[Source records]
______________________________
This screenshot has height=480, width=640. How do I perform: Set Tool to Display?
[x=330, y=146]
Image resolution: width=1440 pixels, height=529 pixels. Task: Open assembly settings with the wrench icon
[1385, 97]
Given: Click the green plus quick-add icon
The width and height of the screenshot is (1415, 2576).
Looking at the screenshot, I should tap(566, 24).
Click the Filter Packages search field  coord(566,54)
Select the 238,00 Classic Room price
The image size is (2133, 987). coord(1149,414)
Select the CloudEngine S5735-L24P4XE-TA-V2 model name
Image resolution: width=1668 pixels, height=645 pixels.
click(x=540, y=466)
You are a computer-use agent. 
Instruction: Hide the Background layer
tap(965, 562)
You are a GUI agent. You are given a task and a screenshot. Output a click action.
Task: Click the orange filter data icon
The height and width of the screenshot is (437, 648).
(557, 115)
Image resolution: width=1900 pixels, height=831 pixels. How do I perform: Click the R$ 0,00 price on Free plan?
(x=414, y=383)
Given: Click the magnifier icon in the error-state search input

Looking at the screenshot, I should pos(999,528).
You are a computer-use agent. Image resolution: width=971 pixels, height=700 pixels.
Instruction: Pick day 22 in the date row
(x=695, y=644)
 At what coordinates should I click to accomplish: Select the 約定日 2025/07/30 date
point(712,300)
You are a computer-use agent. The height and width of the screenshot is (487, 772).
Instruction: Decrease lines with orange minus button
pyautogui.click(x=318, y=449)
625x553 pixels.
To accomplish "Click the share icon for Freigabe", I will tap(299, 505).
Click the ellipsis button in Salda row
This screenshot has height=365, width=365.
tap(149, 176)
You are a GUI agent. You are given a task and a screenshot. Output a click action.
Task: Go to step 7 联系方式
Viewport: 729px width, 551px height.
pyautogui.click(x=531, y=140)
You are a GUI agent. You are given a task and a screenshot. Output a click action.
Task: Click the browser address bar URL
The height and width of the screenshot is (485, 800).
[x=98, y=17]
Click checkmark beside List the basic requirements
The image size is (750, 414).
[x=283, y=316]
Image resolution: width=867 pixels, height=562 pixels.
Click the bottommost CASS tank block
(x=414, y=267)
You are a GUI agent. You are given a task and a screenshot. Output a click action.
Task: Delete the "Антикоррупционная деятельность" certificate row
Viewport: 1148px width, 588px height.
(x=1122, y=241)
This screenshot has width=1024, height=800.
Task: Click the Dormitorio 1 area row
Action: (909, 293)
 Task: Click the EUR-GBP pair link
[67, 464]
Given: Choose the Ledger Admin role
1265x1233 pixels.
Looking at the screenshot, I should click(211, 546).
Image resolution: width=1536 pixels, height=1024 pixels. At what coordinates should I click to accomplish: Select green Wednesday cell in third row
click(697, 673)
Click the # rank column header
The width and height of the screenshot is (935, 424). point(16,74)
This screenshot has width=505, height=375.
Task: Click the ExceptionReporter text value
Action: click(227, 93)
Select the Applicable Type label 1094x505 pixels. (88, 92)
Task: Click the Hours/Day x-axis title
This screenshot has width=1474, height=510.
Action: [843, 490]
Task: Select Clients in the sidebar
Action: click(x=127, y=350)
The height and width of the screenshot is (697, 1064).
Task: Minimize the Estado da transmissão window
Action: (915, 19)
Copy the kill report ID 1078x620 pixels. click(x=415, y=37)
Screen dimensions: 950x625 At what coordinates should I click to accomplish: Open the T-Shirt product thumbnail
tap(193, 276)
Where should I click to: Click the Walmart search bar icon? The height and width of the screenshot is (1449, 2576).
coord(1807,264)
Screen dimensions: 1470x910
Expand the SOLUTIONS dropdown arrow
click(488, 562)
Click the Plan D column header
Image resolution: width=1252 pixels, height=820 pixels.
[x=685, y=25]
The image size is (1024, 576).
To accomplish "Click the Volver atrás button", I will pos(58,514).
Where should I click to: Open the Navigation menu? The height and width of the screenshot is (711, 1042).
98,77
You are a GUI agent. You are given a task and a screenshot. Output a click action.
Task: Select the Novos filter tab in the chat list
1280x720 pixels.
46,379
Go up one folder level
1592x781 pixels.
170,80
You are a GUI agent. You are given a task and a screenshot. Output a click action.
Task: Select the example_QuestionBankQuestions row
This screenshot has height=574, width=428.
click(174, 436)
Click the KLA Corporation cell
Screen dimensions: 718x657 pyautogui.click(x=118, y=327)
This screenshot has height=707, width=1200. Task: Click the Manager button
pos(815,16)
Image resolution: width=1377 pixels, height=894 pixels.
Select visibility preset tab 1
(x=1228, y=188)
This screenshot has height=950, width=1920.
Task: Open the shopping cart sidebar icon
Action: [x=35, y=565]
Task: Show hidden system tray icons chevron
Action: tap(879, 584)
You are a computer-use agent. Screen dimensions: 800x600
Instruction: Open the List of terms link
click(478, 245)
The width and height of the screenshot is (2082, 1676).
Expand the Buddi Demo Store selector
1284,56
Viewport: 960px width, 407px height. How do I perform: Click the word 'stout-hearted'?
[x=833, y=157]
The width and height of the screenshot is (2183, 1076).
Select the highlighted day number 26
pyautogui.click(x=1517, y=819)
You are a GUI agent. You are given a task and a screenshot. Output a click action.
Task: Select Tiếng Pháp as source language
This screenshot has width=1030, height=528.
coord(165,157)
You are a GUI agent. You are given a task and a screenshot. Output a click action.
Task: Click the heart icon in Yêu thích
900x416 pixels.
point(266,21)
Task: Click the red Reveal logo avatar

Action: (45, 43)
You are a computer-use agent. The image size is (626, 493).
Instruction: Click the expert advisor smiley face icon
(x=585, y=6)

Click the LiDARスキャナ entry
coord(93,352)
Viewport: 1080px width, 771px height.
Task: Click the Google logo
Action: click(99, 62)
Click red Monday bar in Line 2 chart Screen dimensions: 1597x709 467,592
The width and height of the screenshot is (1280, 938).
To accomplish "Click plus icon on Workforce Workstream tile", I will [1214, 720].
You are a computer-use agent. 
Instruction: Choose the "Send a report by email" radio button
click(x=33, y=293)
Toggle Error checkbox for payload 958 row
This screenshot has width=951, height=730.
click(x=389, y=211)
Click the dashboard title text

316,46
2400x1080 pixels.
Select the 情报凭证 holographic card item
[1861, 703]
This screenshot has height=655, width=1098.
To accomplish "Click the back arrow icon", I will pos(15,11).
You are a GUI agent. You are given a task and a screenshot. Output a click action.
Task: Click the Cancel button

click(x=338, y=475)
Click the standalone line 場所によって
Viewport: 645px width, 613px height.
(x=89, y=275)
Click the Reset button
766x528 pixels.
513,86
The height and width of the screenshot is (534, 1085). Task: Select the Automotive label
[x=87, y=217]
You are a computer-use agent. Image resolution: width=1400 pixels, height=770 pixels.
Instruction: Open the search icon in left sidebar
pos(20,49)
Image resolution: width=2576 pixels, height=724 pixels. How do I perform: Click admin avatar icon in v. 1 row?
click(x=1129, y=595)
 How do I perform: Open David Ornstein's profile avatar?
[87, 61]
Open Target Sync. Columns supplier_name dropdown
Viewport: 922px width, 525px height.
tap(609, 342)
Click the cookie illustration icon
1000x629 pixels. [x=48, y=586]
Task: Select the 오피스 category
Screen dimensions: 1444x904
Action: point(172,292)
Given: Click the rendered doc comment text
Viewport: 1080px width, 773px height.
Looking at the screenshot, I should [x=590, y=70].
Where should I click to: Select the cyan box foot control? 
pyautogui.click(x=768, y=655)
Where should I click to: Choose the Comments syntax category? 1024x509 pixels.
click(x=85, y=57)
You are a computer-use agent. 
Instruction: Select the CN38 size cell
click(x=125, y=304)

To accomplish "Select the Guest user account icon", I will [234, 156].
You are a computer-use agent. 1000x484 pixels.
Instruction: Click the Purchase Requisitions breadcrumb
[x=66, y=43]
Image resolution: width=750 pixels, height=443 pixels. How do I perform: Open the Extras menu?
______________________________
**Activity:** Reproduce each line of the records in which the word "plus" appears.

**Reply:**
Given: Click the green plus quick-add icon
To accomplish "Click plus icon on Workforce Workstream tile", I will [1214, 720].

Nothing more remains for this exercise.